◆ Work order: Take the material below and extract the lines from the one with "Click the $1.2M axis tick label" through the one with "763x549 pixels. At", word for word, without pictures.

◆ Data in this exercise:
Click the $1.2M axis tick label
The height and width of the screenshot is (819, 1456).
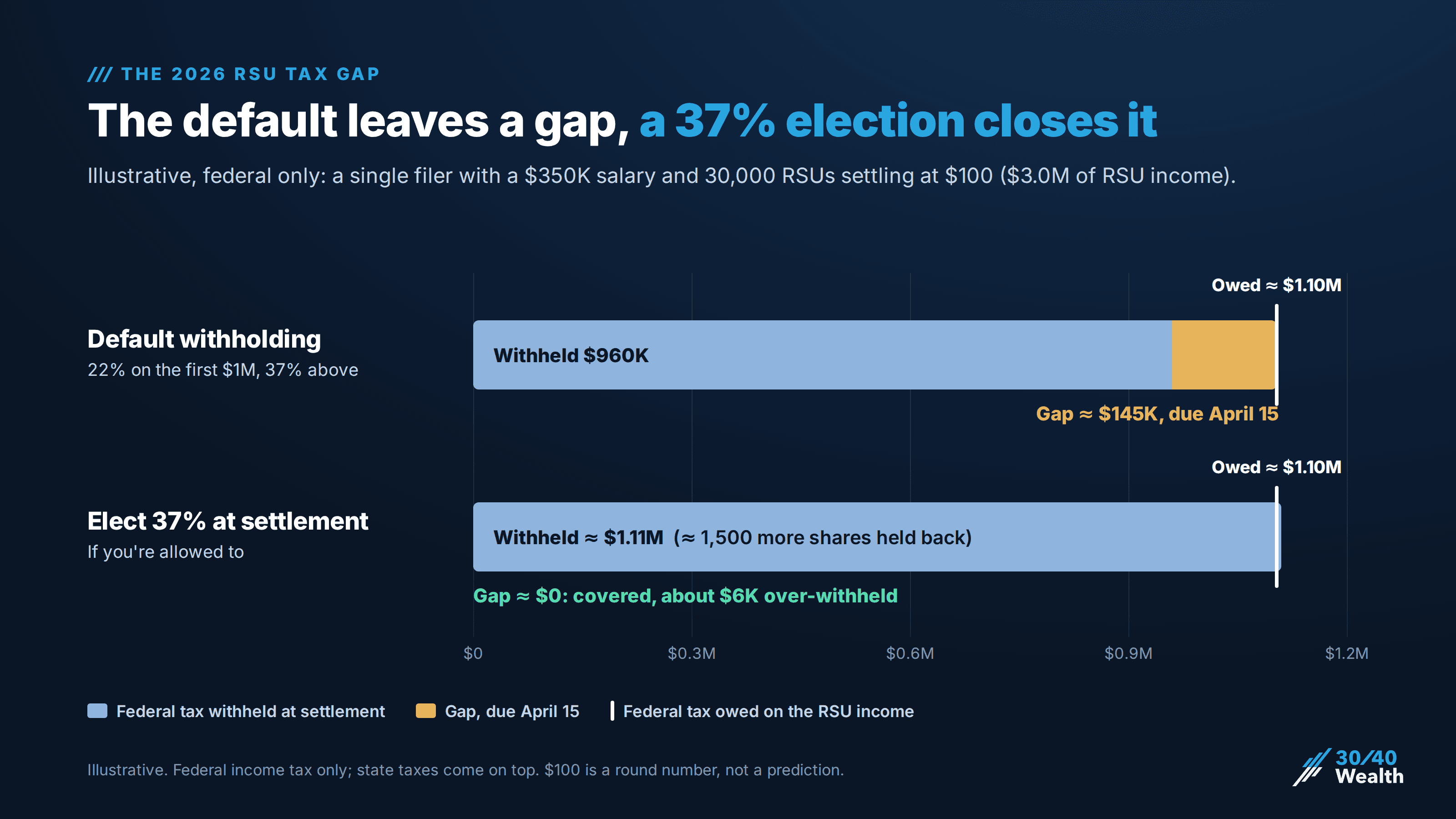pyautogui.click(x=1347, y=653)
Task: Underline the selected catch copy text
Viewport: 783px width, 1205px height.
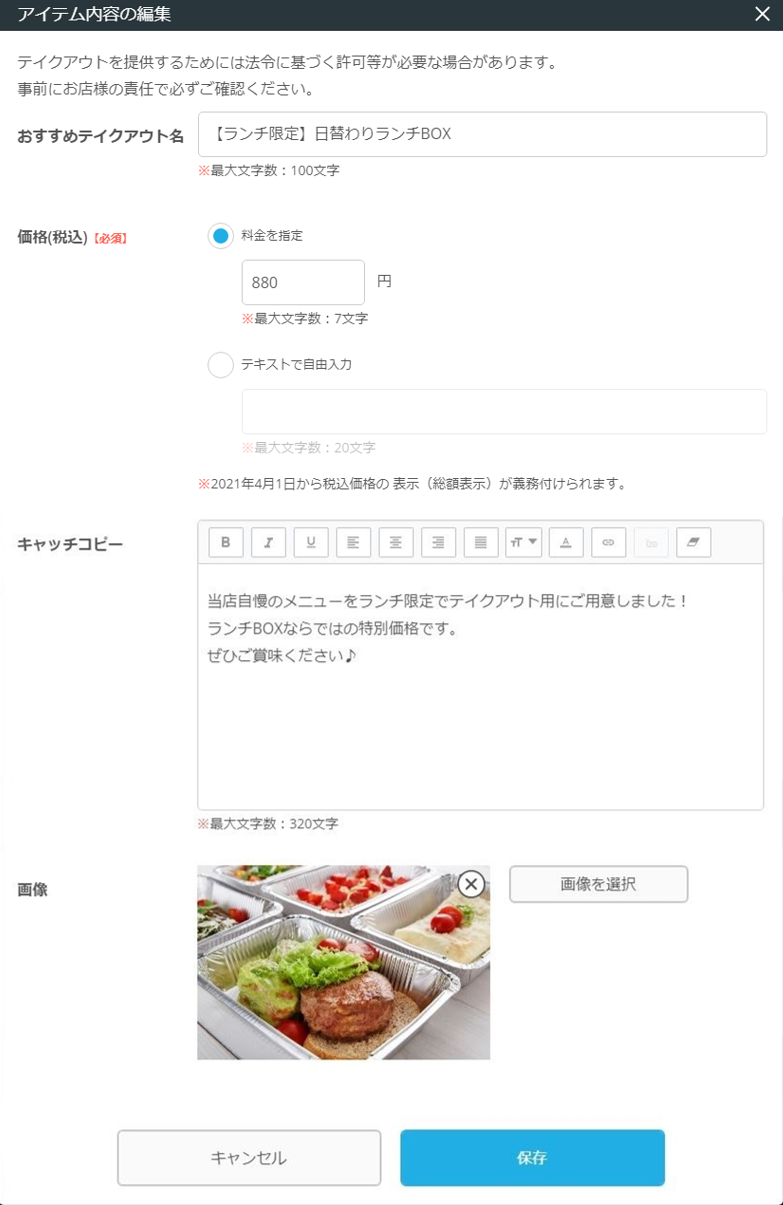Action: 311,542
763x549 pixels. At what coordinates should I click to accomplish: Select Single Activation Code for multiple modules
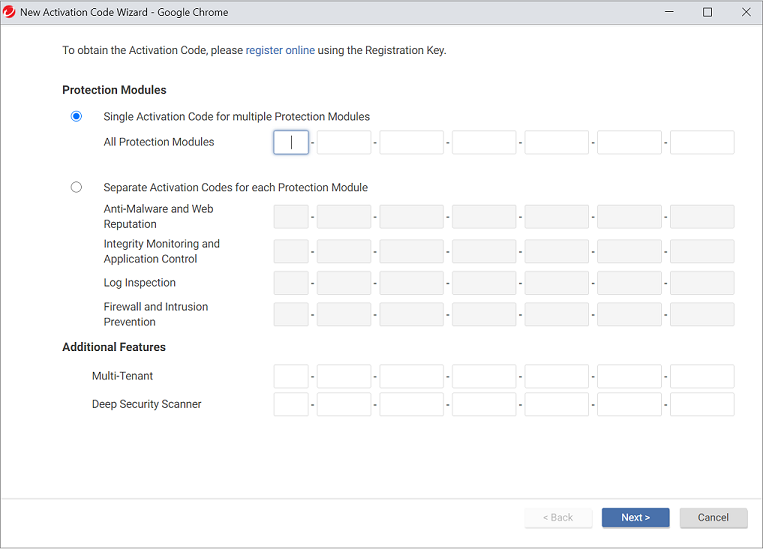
==
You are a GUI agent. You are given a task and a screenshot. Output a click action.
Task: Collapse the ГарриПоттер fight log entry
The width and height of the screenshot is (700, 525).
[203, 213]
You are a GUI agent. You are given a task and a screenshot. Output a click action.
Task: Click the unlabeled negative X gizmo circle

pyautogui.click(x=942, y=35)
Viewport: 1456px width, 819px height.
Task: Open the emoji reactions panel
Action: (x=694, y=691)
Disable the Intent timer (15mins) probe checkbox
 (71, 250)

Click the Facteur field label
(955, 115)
==
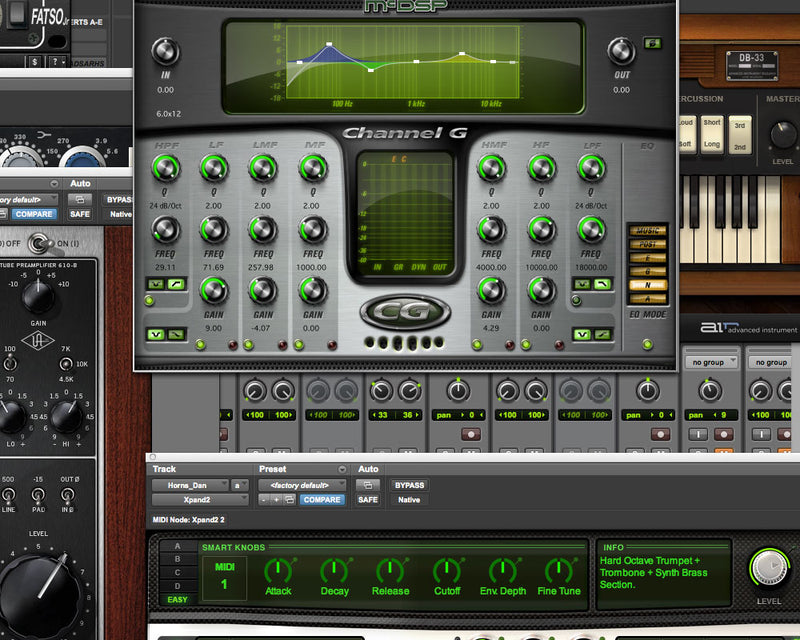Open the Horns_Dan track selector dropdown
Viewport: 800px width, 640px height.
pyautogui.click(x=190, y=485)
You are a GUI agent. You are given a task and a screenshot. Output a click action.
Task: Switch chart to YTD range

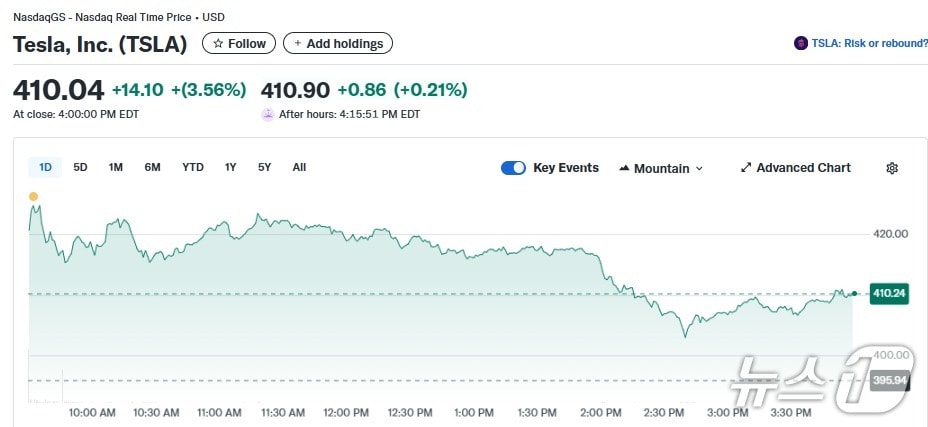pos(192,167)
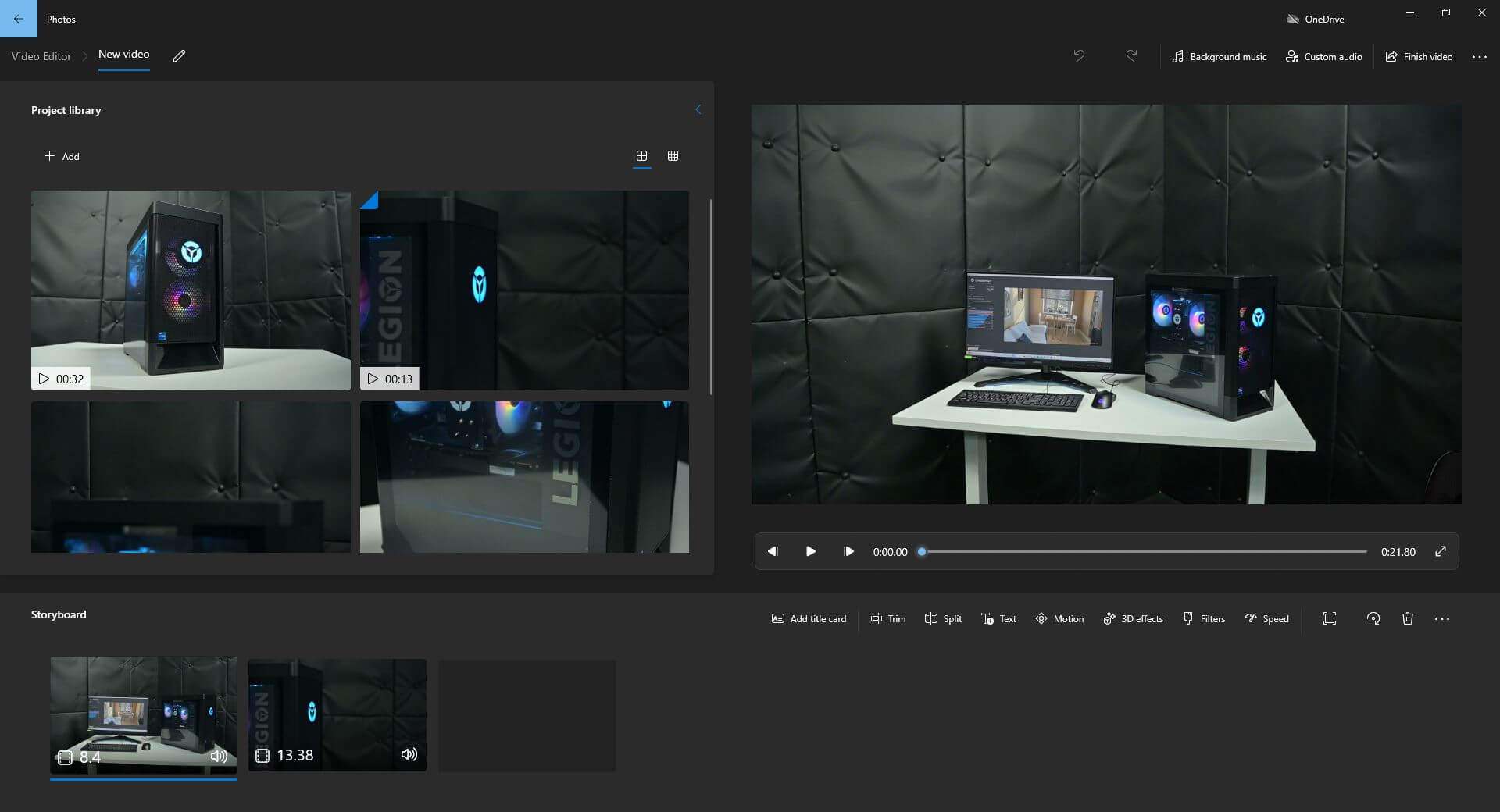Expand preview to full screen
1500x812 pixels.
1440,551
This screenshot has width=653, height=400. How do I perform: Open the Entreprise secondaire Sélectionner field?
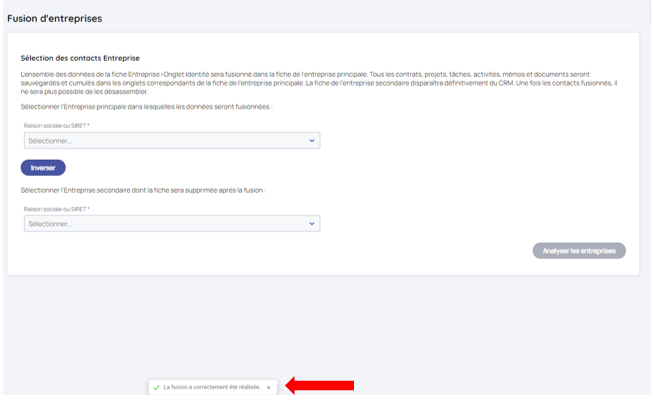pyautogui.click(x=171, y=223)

◆ Solution to the problem:
Click the $1.2M axis tick label
The height and width of the screenshot is (819, 1456).
pyautogui.click(x=1347, y=653)
Task: Underline the selected catch copy text
Viewport: 783px width, 1205px height.
Action: 311,542
763x549 pixels. At what coordinates should I click to accomplish: Select Single Activation Code for multiple modules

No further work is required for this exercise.